“I had forgotten the old duffer,” he smiled back at me. Raising his glasses again, he scanned the sombre roofs to the right. “There’s another monument,” he volunteered, “rising out of the heart of the city.”
I followed the direction indicated to where the outstretched arms of a white wooden cross were silhouetted against the sky.
“If I were in Europe,” he continued, “I should call it a shrine, for the sides of the hill on which it stands are seamed with paths running from the net-work of houses to the foot of the cross.”
“It is a shrine at which all San Francisco worships. Wrapped in mystery it stands, for when it was placed there no one knows. It comes to us out of the past—a token left by the Spanish padres. Three times it has fallen into decay, but always loving hands have reached forward to restore it, and as long as San Francisco shall last, a cross will rise from the summit of Lone Mountain.”
“The Spanish padres!” The ring in his voice bespoke his interest. “Are there any other relics left?”
I pointed to the level section below. “Do you see that low red roof almost hidden by its towering neighbors? That is the old Mission San Francisco de Asis, colloquially called Dolores, from the little rivulet on whose bank it was built.”
Through his field glasses he scrutinized the expanse of substantial houses and paved streets. “I can’t find the rivulet,” he announced.
“Of course you can’t, you stupid man!” I laughed. “If you’ll use your imagination instead of your glasses you will see it easily.
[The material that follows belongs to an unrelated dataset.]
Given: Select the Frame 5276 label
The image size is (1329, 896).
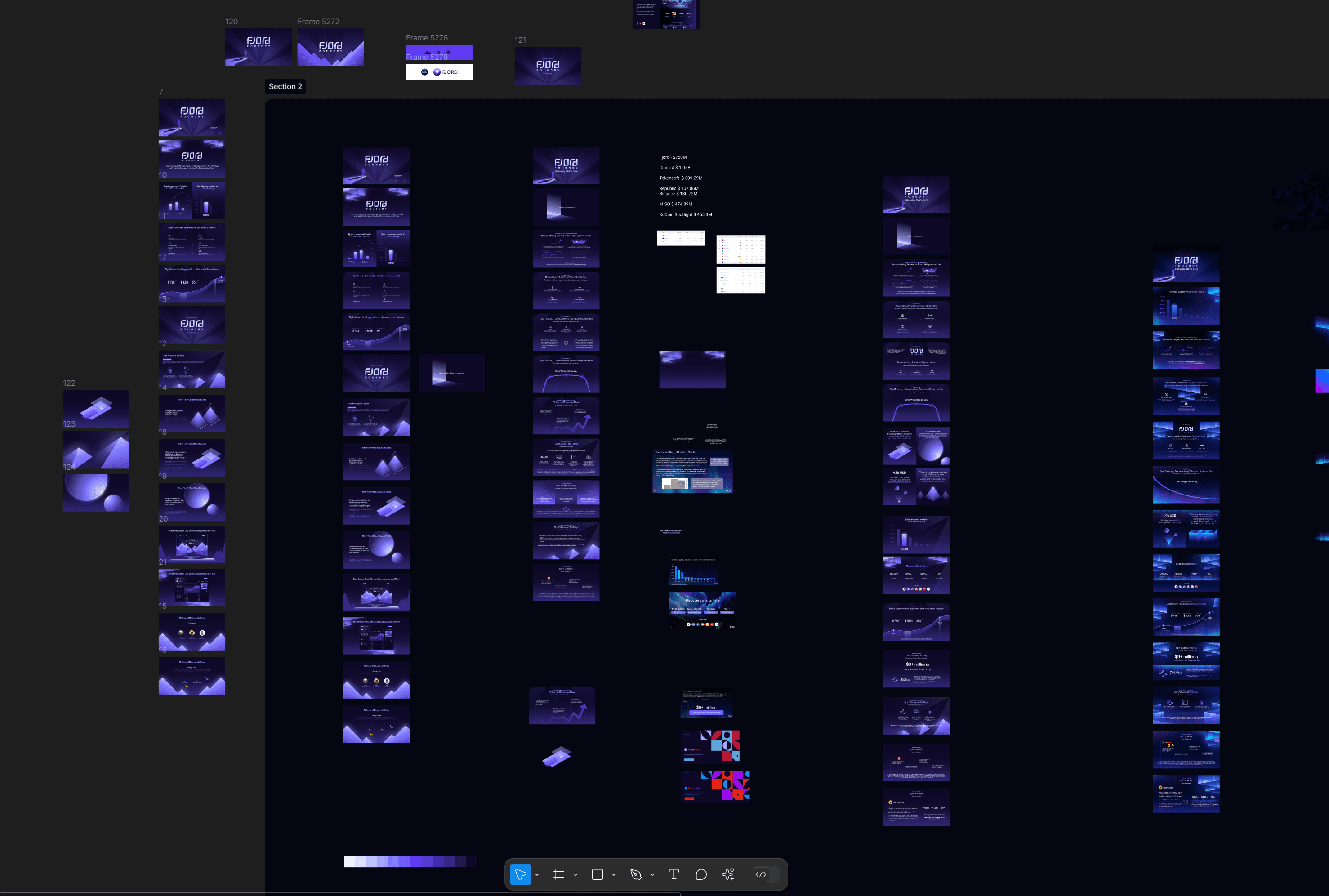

The stream arose, we are told, between the summits of Twin Peaks, and tumbling down the hill-side, made its way east, emptying into the Laguna.”
“I don’t see a laguna!” Again the skeptic surveyed the field of roofs.
“Put down your glasses and close your eyes,” I commanded. “When you open them the houses from here to the bay will have disappeared and the ground will be covered with a carpet of velvety green, dappled here and there by groves of oak trees and relieved by patches of bright poppies.”
“And fields of yellow mustard,” he supplemented.
“No, your imagination is too vivid. The padres brought the mustard seed later. A little south of the present mission,” I continued, “you will see a group of willows bending to drink the crystal waters of the Arroyo de los Dolores, so named because Anza and his followers discovered it on the day of our Mother of Sorrows, and to the east is the shining laguna.”
“It’s clear as a San Francisco fog,” he laughed. “I’d like to take a look at the old building! Is there a car line?”
“Let’s follow in the footsteps of the padres,” I begged. “They used often to climb this hill and it isn’t very far.”
He looked dubiously down the rugged side and mentally measured the distance from the base to the low tiled roof.
“All right,” he said at last, “if you’ll let me take a ten minutes nap before we start.” He stretched himself at full length on the soft grass and pulled his hat low over his eyes.